Florinel Gabriel Banica1, Ana Ion2
1) Dept. of Chemistry, Norwegian University of Science and Technology, Trondheim, Norway
2) Department of Analytical Chemistry and Instrumental Analysis, "Politehnica" University of Bucharest, Bucharest,1 Polizu Street, 78126, Romania
Key words: electrochemistry, complex compounds, chemical kinetics, nickel, bioinorganic chemistry
The well known methods for investigating the complex equilibria by electrochemical
methods enables the determination of the formation constants and composition
for successive complexes of a metal ion with one or more ligands. In this
instance, the perturbation of the equilibria is assumed as negligible owing
to the very high rate constants for the ligand transfer processes. The
cases involving a slow ligand transfer step is not so widely investigated,
despite the possibility of determining relevant reaction rates and, under
favorable circumstances, the formation constants for some complex species.
Such methods are actually belonging to the larger class of relaxation methods
for the investigation of the reaction kinetic.
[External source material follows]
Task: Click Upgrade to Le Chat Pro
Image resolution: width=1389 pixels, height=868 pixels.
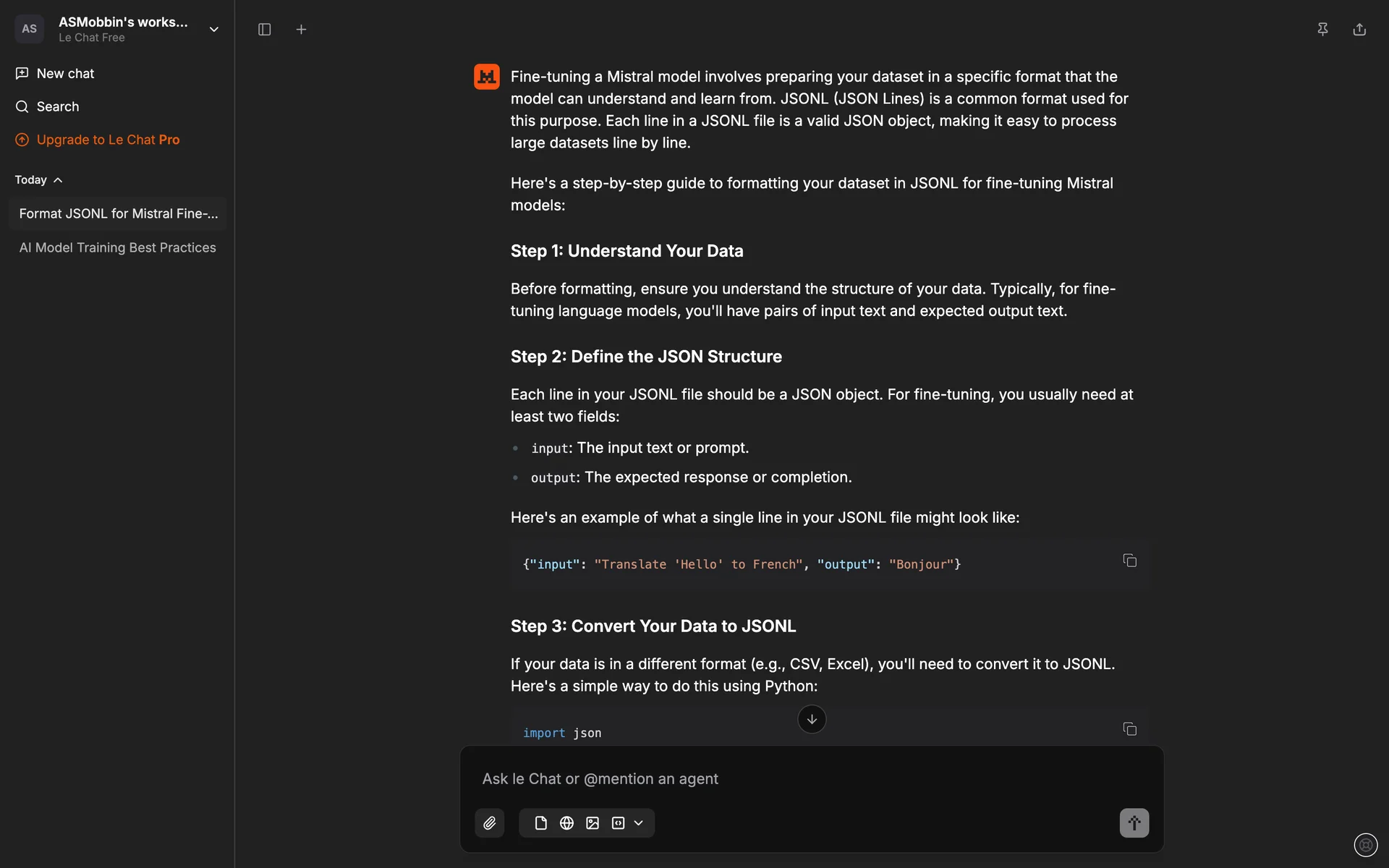Action: [108, 140]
The electrochemical reaction
plays in this case a double role: (i) it achieve the perturbation of the
equilibrium state by the reduction (or oxidation) of one of the relevant
species and, (ii) it enables the monitoring of the system response to this
perturbation.
This projects dealt with some applications of polarography and linear
scan voltammetry on the stationary Hg electrode for the investigation of
the formation of complexes of nickel ion with some compounds of biological
relevance, as, for example, nicotinamide (vitamin PP) and mercaptopurine
riboside, one of the most outstanding anticancer drugs.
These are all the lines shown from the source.